Stored data entries
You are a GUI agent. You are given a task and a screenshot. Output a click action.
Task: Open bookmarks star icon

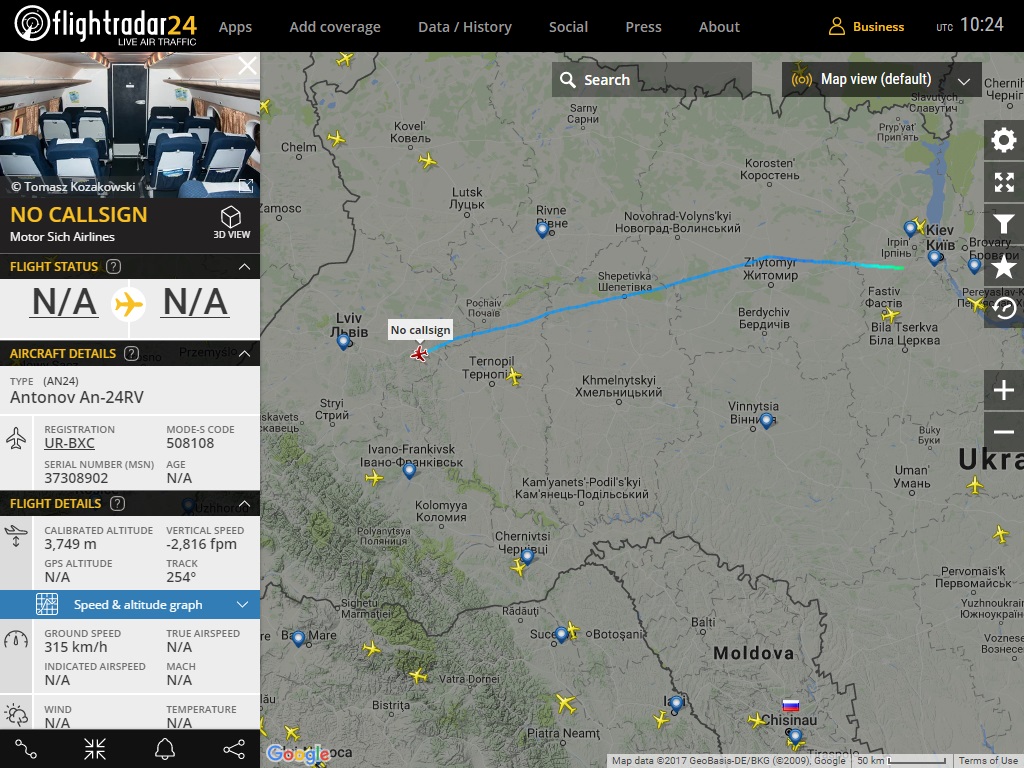pyautogui.click(x=1004, y=266)
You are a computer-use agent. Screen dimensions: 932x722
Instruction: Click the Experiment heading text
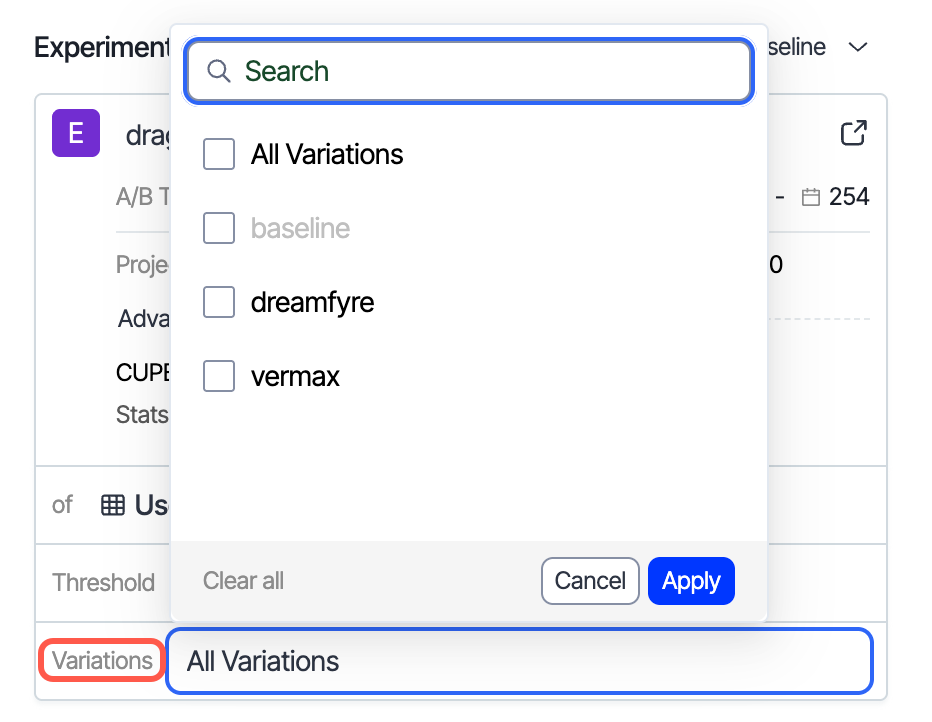tap(101, 47)
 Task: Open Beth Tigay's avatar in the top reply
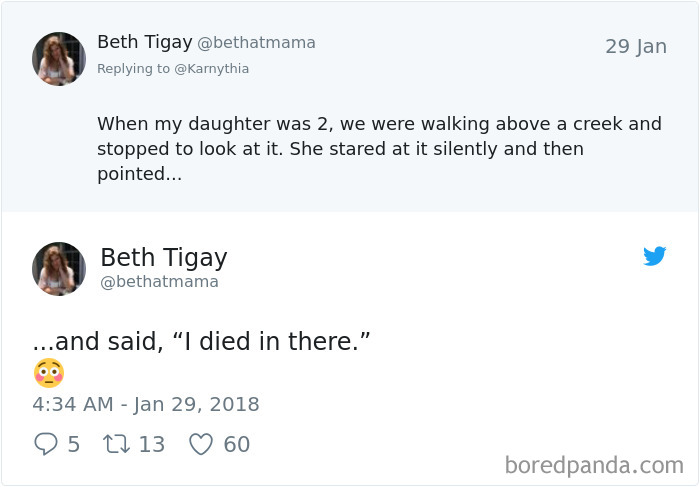click(x=59, y=58)
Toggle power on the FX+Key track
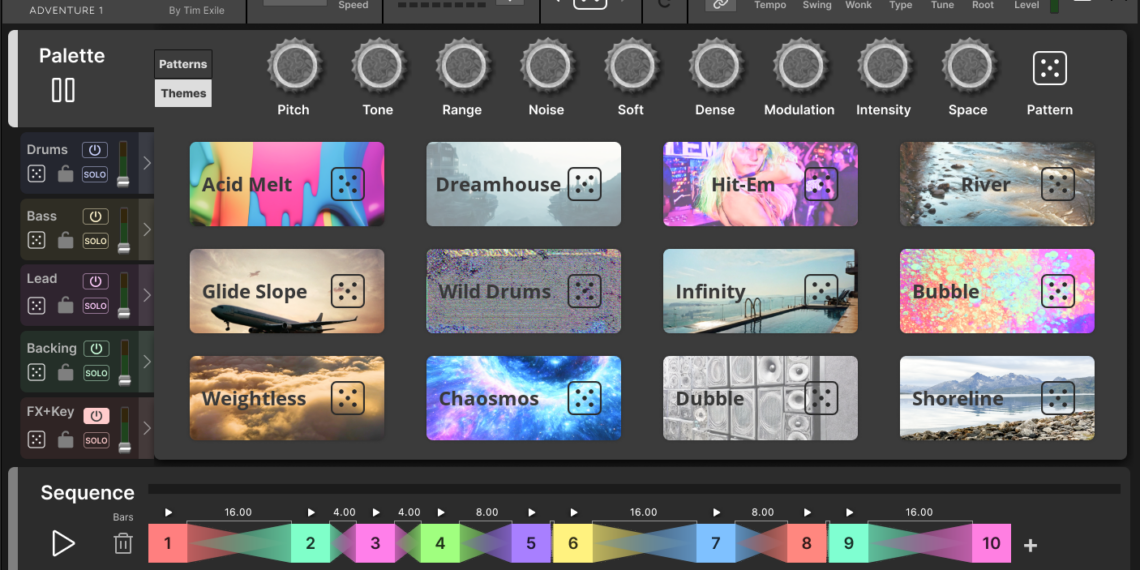 (95, 414)
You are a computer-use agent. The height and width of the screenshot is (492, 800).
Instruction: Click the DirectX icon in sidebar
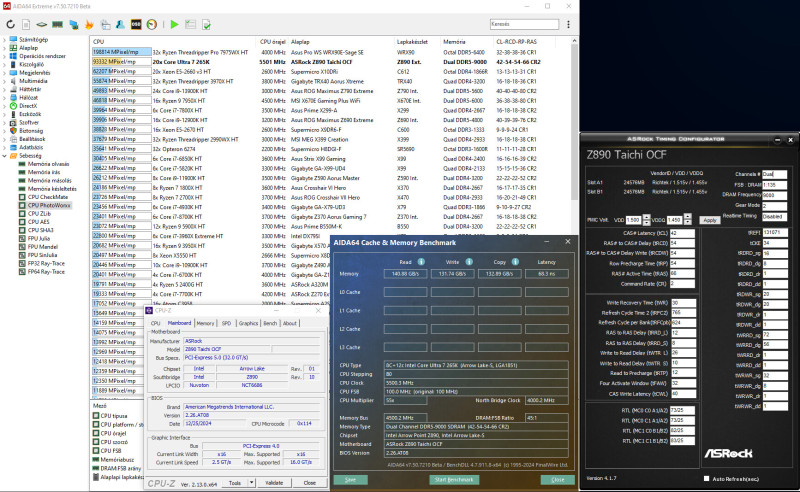(x=12, y=105)
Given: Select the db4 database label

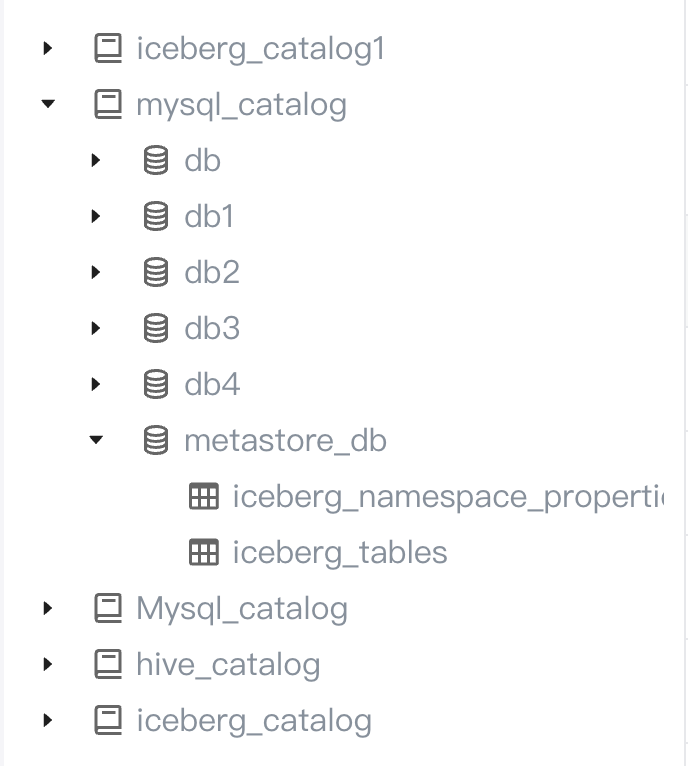Looking at the screenshot, I should tap(212, 384).
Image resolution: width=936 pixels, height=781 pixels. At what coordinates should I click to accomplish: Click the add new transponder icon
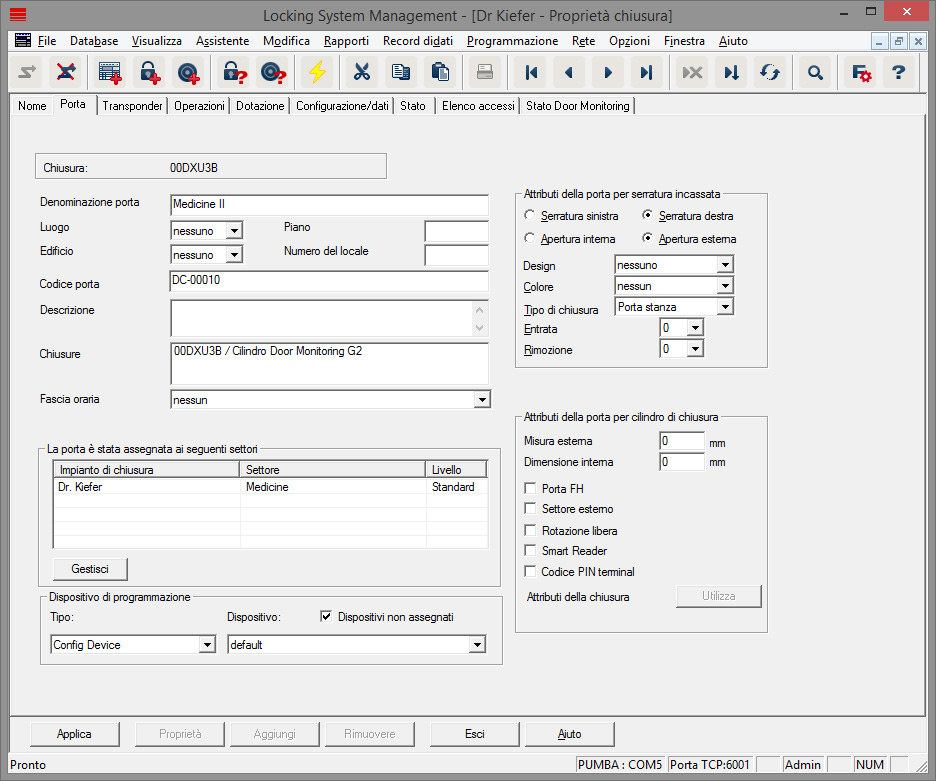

_Assigned task_
Only exact duplicates of the lines from the one containing "Task: Open Beth" through the final line of the entries, both included, are needed, with pictures left out.

_Answer below_
 Task: Open Beth Tigay's avatar in the top reply
click(x=59, y=58)
Toggle power on the FX+Key track
 (95, 414)
You are a computer-use agent. The height and width of the screenshot is (492, 800).
Instruction: Click the DirectX icon in sidebar
(x=12, y=105)
Given: Select the db4 database label

Looking at the screenshot, I should tap(212, 384).
Image resolution: width=936 pixels, height=781 pixels. At what coordinates should I click to accomplish: Click the add new transponder icon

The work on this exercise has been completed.